# What you have to do:
From the records below, set down exactly the lines starting with the line that contains "Screen dimensions: 1080x1162" and going on through the line that contains "Click the 欧联区 zone label". Nothing else is wanted.

▽

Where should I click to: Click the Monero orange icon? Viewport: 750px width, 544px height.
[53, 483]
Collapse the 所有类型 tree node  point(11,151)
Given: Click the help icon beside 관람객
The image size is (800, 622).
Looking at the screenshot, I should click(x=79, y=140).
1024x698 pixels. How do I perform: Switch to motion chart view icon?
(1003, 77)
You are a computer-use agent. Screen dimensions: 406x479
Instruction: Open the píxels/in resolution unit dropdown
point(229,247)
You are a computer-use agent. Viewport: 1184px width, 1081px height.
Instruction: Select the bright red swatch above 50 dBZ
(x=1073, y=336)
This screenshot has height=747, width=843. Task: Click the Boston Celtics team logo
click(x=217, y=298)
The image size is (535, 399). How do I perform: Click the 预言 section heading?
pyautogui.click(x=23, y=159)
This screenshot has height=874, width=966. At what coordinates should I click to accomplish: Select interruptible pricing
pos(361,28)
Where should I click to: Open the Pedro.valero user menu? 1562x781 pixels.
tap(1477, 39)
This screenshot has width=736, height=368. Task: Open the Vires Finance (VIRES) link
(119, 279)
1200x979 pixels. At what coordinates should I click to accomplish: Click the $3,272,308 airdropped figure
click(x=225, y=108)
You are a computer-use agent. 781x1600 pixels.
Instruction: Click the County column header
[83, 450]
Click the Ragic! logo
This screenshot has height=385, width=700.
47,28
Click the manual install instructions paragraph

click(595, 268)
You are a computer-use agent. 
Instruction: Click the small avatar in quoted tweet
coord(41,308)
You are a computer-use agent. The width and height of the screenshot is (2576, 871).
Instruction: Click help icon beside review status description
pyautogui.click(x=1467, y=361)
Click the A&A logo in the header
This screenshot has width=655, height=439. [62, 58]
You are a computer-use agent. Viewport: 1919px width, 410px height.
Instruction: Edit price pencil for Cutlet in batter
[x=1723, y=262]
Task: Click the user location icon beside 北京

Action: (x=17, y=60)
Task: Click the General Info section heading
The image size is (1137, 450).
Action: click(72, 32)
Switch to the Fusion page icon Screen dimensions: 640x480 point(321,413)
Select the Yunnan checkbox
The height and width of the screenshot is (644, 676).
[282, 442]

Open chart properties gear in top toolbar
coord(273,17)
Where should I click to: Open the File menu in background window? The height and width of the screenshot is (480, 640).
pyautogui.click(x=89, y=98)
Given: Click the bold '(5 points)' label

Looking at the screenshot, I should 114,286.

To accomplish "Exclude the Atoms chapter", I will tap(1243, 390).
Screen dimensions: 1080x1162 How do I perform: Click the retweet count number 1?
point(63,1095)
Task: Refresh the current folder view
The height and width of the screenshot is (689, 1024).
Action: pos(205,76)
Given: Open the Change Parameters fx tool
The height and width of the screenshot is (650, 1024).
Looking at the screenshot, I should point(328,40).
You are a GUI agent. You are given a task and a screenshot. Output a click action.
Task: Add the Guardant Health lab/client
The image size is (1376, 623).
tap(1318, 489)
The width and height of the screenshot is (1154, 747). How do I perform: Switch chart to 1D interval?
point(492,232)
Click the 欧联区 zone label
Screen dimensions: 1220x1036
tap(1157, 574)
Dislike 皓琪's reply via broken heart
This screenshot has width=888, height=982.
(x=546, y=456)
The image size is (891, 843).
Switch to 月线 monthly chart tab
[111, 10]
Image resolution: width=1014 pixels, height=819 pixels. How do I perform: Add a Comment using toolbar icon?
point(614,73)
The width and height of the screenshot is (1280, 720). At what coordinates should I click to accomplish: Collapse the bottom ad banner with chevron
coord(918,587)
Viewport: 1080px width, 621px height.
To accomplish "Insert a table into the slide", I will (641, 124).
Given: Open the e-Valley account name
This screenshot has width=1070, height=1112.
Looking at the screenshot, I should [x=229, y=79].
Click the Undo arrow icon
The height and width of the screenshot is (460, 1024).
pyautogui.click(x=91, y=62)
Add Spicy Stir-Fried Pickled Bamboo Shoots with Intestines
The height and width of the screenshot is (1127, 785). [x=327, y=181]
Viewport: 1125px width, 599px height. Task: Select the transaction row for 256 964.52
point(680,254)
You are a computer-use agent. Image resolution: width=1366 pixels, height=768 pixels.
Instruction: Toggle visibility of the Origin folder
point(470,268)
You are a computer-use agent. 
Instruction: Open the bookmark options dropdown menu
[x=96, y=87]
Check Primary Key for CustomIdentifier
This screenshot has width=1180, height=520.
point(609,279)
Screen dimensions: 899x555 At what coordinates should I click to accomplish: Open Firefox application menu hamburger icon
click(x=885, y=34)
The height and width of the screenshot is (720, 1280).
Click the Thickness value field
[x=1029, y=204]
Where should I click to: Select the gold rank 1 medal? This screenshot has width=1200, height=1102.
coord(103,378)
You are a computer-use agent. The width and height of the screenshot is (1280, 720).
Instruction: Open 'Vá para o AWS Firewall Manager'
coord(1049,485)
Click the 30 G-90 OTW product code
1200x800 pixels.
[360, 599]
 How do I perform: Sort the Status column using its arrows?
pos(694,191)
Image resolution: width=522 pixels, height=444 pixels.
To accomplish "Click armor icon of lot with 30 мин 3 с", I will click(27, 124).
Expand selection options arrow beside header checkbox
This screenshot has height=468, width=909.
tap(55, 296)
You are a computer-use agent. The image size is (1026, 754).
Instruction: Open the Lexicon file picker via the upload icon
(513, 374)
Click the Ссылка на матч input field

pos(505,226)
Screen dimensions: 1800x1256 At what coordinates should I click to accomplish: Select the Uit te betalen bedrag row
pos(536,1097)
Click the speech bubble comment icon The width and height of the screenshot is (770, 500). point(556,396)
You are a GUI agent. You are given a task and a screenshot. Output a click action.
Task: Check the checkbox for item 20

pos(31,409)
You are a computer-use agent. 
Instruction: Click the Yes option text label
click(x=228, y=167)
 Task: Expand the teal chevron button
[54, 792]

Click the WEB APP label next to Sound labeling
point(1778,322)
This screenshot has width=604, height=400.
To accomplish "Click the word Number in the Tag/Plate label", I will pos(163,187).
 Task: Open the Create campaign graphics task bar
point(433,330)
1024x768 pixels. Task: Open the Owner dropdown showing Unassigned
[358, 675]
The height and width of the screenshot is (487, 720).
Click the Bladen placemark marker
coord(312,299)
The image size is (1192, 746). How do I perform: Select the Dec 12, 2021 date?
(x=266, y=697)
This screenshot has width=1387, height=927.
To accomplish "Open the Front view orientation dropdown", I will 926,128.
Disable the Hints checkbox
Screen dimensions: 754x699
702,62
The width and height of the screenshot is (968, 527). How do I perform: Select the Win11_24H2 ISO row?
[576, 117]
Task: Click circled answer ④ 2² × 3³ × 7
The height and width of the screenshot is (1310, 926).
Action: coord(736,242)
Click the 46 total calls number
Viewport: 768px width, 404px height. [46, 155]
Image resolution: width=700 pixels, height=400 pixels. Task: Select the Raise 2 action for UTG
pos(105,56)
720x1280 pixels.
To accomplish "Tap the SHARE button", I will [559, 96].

△

# Solution for this problem:
Screen dimensions: 1080x1162 How do I perform: Click the retweet count number 1?
point(63,1095)
Task: Refresh the current folder view
The height and width of the screenshot is (689, 1024).
Action: pos(205,76)
Given: Open the Change Parameters fx tool
The height and width of the screenshot is (650, 1024).
Looking at the screenshot, I should point(328,40).
You are a GUI agent. You are given a task and a screenshot. Output a click action.
Task: Add the Guardant Health lab/client
The image size is (1376, 623).
tap(1318, 489)
The width and height of the screenshot is (1154, 747). How do I perform: Switch chart to 1D interval?
point(492,232)
Click the 欧联区 zone label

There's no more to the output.